Should you develop your applications for Java or .Net? If you code in Fantom, you can take your pick and even switch platforms midstream. That’s because Fantom is designed from the ground up for cross-platform portability. The Fantom project includes a set of APIs that abstract away the Java and .Net APIs. It helps in creating an additional portability layer.

There are plans to extend Fantom’s portability even further. A Fantom-to-JavaScript compiler is already available.  Furthermore, future targets might include the LLVM compiler project, the Parrot VM, and Objective-C for iOS.

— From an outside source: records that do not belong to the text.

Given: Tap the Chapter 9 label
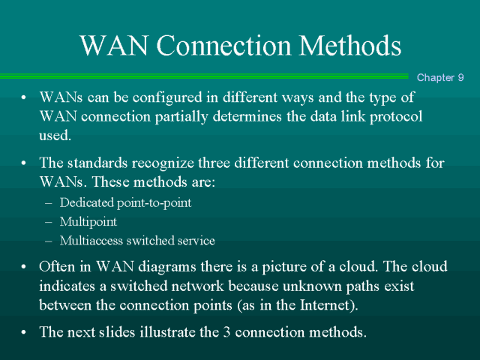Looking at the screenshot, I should point(440,77).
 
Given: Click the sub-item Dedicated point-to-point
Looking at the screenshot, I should point(126,202).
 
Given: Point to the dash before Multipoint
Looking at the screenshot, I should point(50,222).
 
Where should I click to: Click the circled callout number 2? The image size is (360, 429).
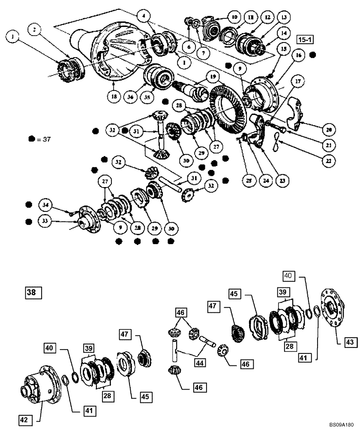coord(35,30)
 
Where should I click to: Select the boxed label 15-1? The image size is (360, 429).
coord(305,40)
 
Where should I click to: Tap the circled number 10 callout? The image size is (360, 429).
coord(234,18)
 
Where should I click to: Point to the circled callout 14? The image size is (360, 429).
coord(295,33)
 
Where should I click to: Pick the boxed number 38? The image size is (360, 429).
coord(32,293)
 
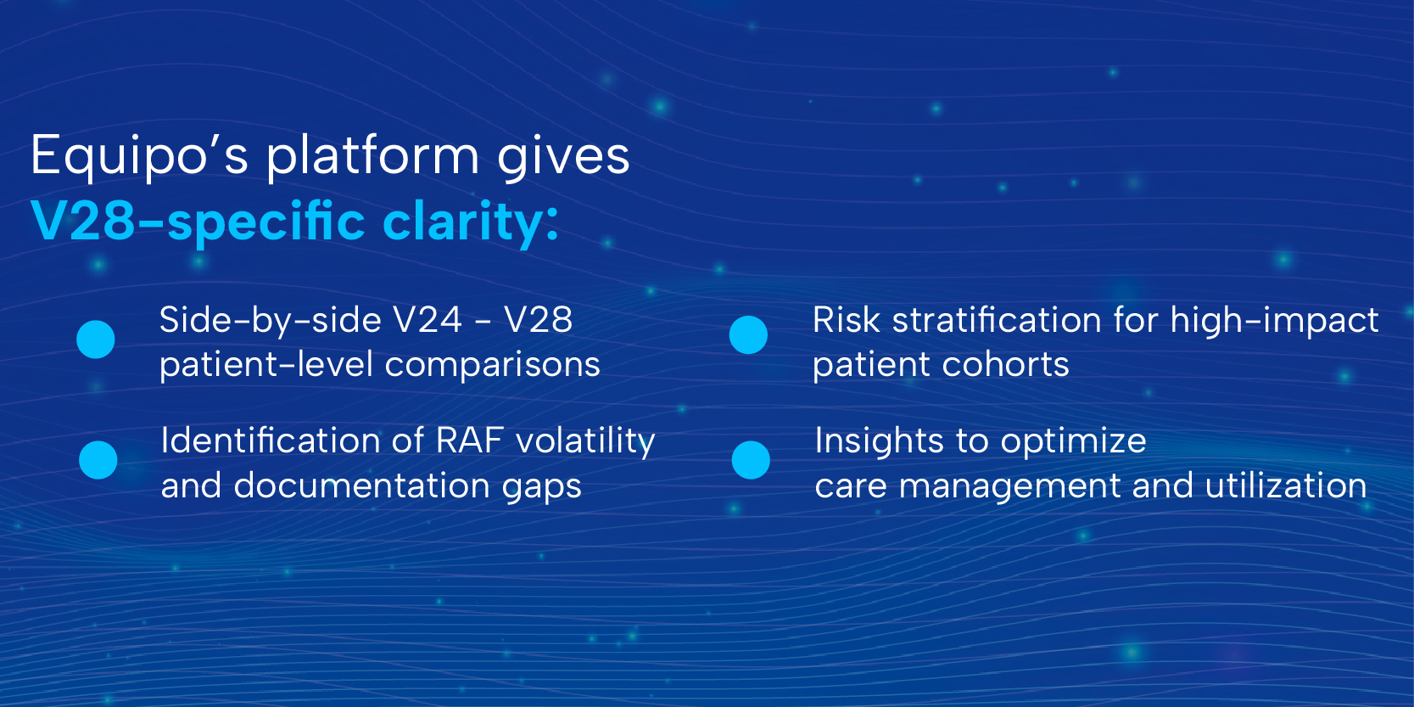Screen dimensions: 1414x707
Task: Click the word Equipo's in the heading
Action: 139,156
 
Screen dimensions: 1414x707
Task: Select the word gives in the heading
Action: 564,158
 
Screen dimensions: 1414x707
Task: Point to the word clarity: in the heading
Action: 471,224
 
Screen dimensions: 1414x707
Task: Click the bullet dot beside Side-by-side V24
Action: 95,339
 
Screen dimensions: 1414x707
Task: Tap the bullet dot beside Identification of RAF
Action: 98,460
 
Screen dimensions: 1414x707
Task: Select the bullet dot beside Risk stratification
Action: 748,335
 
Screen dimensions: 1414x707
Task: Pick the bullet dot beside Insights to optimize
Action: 751,460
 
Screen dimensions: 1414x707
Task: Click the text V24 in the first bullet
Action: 428,320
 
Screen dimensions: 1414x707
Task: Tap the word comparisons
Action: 492,366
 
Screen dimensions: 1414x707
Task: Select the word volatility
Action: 586,441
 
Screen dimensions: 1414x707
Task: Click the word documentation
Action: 361,485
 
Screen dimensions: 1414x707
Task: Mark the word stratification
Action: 997,320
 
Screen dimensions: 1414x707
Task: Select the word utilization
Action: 1286,485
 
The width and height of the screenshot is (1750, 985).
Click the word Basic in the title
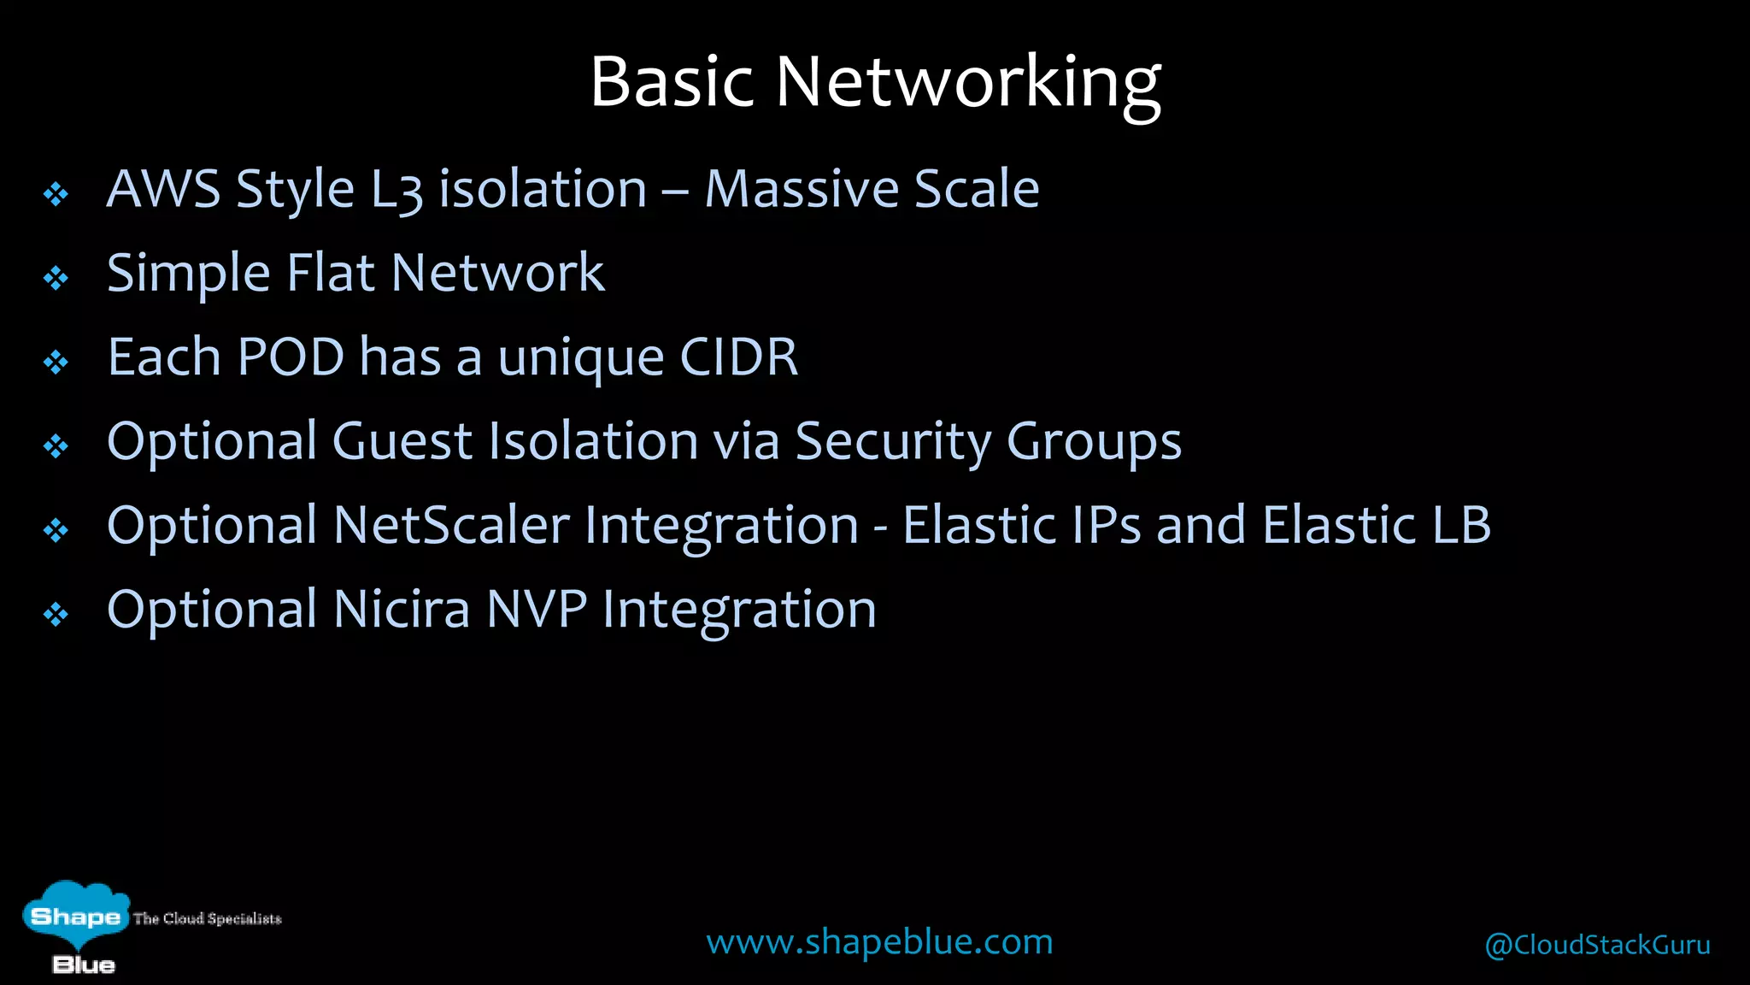coord(672,82)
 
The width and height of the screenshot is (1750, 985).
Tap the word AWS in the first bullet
coord(163,189)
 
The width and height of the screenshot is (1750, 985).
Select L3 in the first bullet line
coord(396,190)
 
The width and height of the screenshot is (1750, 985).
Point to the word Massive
coord(800,189)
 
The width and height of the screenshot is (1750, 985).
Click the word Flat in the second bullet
coord(331,274)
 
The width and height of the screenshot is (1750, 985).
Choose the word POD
coord(291,357)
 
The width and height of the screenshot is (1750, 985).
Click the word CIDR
coord(739,357)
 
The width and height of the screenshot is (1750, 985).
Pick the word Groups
coord(1094,442)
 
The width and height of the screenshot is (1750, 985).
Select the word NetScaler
coord(451,525)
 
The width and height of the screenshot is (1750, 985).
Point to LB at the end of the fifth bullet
coord(1462,525)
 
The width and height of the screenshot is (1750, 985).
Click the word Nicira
coord(402,610)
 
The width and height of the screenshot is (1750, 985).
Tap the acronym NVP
coord(537,610)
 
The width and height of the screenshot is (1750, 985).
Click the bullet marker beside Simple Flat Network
coord(56,278)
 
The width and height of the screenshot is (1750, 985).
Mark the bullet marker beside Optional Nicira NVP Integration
coord(56,614)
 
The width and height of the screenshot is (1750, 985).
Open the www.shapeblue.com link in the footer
coord(879,942)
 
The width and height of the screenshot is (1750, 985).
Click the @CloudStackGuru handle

Fantom is open source under the Academic Free License 3.0. And, is available for Windows and Unix-like platforms (including Mac OS X).

8.   Swift

In the top ten programming languages, Swift is at number 8. Apple launched Swift at the WWDC in 2014. Therefore, you can be sure that it has something that can deliver success and results.  And, its exponential growth in just one year shows how capable and promising this language is. According to Apple, Swift brings the best of Python and Ruby together and adds modern programming fundamentals, to make it more effective and fun. If you’ve been using or were planning on learning Objective C to develop iOS apps, don’t bother learning it. Swift is the language you need to know moving forward. There will soon come a day when nobody will use Objective C to develop apps.

9.    Rust

The Rust Programming Language was launched in 2014 by Mozilla. It did not receive the immediate success like Hack and Go. In the last 6 months the number of Rust users in the world has escalated. An upgrade to C and C++, Rust is becoming more beloved by programmers every day.